牛蒡子苷元对大鼠和家兔的胚胎-胎仔发育毒性研究

目的 以受精大鼠和家兔为实验系统，评价牛蒡子苷元对动物胚胎-胎仔发育的影响，为其药用价值的进一步开发提供参考。方法 100只受精雌鼠分为溶媒对照组和牛蒡子苷元高、中、低剂量（64、16、4 mg/kg）组，每组25只；72只受精雌兔分为溶媒对照组和牛蒡子苷元高、中、低剂量（25、10、4 mg/kg）组，每组18只。全部动物于妊娠第6天（GD6）开始给药，每天ip给药1次，大鼠连续给药至GD15，停药至GD20解剖检查，家兔连续给药至GD18，停药至GD29解剖检查。试验期间，每天观察动物一般状态，定期检测动物体质量和摄食量，解剖时计数卵巢黄体数量、检查着床数和活胎数，测量活胎顶臀长和尾长，检查活胎外观、内脏和骨骼。结果 给药期间，动物除给药方法导致的注射部位炎症反应外，其他未见异常体征变化；与溶媒对照组比较，牛蒡子苷元未引起大鼠和家兔体质量异常增长；母本动物受孕率、平均黄体数量和受精卵着床丢失率也未见异常改变；窝均活胎率、死胎率和吸收胎率，胎仔顶臀长和尾长也未见明显改变；也未见受试物导致的胎仔外观、内脏和骨骼畸形。结论 牛蒡子苷元未见潜在的大鼠和家兔胚胎-胎仔发育毒性。在本试验条件下，牛蒡子苷元大鼠和家兔胚胎-胎仔发育毒性的无明显损害作用剂量（NOAEL）分别为64和25 mg/kg。

Developmental toxicity of Arctigenin on embryo-fetal of rats and rabbits

Objective To provide a reference for drug development of Arctigenin, the study is designed to evaluate the developmental toxicities of Arctigenin on embryo-fetal of rats and rabbits.
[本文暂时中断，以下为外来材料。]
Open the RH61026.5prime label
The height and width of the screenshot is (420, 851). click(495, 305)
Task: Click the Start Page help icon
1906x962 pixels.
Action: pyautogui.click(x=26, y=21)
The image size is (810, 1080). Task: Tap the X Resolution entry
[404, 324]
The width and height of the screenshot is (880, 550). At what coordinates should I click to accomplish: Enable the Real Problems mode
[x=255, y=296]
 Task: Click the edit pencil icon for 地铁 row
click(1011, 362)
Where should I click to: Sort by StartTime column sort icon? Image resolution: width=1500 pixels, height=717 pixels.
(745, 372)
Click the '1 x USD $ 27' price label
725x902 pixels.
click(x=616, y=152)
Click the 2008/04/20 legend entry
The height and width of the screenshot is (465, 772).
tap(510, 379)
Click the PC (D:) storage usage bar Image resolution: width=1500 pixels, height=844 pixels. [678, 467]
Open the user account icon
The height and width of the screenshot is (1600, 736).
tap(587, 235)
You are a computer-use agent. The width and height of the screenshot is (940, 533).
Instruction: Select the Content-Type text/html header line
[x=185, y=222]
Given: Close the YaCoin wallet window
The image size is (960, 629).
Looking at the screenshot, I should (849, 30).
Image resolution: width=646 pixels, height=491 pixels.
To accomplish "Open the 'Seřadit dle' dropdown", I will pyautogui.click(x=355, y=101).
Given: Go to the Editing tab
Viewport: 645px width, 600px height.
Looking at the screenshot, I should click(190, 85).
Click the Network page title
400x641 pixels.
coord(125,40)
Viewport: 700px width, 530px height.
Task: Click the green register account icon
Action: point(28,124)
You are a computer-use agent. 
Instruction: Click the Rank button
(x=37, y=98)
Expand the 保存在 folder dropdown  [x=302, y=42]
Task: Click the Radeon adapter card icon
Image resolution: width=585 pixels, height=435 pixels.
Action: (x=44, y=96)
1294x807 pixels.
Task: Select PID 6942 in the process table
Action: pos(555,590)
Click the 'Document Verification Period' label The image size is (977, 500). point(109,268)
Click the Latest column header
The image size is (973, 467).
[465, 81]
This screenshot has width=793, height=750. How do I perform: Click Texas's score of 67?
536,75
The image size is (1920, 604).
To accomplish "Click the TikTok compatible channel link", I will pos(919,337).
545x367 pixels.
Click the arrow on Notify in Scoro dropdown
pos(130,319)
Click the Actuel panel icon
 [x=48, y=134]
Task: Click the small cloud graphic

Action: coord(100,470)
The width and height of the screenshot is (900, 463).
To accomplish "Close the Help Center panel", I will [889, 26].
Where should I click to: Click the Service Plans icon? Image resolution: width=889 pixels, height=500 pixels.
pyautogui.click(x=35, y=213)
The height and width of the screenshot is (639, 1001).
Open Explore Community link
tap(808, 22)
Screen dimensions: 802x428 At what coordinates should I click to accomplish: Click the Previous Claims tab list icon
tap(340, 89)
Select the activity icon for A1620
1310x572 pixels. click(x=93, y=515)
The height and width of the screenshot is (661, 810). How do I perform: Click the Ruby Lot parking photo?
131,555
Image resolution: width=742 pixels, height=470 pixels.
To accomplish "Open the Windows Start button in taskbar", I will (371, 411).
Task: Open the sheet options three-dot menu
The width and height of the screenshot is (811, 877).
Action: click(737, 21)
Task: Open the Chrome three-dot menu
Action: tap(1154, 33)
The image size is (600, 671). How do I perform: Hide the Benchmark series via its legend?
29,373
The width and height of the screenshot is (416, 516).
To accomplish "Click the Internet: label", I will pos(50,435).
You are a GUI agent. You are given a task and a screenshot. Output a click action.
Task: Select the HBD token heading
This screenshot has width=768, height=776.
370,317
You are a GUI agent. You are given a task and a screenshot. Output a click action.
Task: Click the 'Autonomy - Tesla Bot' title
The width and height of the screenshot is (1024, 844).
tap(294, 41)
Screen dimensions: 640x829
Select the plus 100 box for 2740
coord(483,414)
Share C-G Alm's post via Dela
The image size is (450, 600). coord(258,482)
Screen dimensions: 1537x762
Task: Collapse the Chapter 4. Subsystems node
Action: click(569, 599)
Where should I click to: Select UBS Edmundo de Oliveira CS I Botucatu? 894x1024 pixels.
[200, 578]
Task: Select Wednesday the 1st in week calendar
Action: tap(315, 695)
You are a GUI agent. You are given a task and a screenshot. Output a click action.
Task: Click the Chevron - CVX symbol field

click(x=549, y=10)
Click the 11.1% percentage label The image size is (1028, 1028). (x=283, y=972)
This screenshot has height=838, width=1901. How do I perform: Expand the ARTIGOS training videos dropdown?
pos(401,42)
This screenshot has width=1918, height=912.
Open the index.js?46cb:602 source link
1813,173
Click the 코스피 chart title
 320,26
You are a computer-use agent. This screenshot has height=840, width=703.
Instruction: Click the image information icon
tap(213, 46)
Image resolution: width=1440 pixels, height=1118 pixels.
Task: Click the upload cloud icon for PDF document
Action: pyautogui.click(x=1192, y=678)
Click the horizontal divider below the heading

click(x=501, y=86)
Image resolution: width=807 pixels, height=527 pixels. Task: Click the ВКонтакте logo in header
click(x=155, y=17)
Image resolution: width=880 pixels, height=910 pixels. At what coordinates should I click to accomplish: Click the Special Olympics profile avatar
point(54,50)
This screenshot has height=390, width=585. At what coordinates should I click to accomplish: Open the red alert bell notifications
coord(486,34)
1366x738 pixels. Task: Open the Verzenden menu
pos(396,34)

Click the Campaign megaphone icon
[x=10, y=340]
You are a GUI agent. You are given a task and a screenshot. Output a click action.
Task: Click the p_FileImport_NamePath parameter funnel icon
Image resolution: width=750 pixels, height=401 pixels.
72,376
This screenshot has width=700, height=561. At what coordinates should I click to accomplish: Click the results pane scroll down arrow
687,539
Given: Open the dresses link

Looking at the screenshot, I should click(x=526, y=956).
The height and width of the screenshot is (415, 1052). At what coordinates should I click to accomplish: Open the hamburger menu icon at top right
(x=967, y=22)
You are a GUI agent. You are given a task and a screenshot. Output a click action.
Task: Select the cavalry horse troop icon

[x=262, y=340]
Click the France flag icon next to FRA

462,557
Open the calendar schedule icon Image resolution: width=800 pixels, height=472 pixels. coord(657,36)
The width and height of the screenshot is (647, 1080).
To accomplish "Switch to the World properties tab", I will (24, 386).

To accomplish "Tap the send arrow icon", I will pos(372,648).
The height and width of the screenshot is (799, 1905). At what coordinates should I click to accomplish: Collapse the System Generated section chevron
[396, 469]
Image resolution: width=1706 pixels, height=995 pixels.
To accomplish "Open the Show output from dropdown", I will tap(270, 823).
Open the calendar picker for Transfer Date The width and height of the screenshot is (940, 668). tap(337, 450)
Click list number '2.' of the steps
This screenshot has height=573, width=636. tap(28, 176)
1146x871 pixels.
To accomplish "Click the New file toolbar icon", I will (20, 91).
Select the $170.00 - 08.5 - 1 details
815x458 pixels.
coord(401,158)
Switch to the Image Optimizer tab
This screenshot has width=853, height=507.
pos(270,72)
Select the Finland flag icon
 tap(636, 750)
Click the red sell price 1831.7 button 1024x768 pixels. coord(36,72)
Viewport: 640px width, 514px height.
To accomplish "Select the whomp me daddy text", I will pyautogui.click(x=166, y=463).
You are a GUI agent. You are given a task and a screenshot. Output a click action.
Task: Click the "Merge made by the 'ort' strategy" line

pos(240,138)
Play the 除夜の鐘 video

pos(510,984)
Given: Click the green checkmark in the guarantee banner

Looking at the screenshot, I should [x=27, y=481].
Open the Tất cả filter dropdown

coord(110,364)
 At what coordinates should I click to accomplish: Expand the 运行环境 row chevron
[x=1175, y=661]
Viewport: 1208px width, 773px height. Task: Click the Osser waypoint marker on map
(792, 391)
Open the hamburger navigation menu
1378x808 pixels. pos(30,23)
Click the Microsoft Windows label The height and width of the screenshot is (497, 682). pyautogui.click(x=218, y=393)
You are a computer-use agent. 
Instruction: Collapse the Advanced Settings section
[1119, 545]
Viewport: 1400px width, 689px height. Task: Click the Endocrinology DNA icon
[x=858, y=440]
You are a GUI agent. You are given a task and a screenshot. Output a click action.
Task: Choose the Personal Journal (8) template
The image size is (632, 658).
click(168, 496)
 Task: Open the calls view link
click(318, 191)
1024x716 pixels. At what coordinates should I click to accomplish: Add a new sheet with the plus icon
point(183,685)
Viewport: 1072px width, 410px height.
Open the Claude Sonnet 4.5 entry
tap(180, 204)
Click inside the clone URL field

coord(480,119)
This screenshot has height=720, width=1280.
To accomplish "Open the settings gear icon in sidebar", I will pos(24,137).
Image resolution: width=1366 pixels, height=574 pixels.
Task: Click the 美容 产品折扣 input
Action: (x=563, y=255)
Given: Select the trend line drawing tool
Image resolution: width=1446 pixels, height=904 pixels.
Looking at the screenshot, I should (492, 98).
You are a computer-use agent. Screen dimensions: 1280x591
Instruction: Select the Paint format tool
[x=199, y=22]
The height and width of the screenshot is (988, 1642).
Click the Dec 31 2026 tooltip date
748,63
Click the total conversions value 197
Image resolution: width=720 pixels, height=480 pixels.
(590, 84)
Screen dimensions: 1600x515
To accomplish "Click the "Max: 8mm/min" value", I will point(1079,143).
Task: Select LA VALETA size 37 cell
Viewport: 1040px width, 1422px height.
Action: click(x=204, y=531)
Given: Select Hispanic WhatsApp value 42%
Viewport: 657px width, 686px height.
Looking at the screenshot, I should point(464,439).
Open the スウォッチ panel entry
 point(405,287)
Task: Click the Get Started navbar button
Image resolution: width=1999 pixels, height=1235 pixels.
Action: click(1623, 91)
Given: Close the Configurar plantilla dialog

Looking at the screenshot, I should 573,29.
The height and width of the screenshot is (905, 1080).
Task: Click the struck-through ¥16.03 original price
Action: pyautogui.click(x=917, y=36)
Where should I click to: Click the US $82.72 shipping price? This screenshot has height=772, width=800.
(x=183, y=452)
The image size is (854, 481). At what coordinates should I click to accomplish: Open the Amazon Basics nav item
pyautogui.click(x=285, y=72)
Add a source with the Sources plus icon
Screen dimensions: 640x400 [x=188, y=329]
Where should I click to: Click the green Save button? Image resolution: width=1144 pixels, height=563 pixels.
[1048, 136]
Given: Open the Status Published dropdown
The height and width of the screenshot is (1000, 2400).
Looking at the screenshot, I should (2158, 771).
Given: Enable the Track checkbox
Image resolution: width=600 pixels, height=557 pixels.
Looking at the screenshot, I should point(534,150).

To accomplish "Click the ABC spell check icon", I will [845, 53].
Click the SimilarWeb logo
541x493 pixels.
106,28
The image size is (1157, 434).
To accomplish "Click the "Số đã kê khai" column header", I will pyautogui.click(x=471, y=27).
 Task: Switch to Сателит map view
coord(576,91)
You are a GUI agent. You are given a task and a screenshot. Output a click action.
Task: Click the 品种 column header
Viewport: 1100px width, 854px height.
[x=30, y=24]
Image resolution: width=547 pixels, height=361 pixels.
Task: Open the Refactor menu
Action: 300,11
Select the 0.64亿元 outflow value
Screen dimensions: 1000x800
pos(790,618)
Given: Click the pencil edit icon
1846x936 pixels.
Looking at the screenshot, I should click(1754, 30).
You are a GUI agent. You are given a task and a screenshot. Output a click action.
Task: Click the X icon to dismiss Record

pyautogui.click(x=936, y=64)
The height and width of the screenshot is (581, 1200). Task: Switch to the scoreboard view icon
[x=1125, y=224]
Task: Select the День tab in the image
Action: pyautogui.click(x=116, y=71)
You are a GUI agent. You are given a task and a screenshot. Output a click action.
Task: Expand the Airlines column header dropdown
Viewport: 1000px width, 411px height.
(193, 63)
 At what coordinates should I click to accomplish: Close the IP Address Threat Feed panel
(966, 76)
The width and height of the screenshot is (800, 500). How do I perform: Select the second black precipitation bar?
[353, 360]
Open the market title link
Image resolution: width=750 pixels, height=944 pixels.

Methods Totally 100 fertilized rats were divided randomly into vehicle control group, Arctigenin 4, 16, and 64 mg/kg groups, and 72 fertilized rabbits were divided randomly into vehicle control group, Arctigenin 4, 10, and 25 mg/kg groups. Animals were ip administered with Arctigenin from day 6 of pregnancy (GD6) once daily, rats were treated until GD15 and sacrificed on GD20, while rabbits were treated until GD18 and sacrificed on GD29. The clinical manifestation of animals was observed every day during test period, feed take and bodyweight were detected regularly. Corpora lutea number, implantation number, and living fetus number were counted. Lengths of fetus Crown-Rump and tail were measured and the appearance, skeleton, and viscera of fetus were detected. Results With the exception of inflammation caused by treated method, no apparent toxic reaction in pregnant animals was shown in all groups. Compared with vehicle control, rats and rabbits treated with Arctigenin had no abnormal change on maternal pregnancy rate, average corpora lutea number, average implantation loss rate, and average living fetus rate, and likewise, average lengths of fetus Crown-Rump and tail were normal. Moreover, rats and rabbits treated with Arctigenin had no malformation in fetus appearance, skeleton, and viscera compared with vehicle control. Conclusion Arctigenin has no potential developmental toxicities on embryo-fetal of rats and rabbits. Under the experimental conditions, the no observed adverse effect levels (NOAEL) of Arctigenin developmental toxicity on embryo-fetal of rats and rabbits are 64 and 25 mg/kg.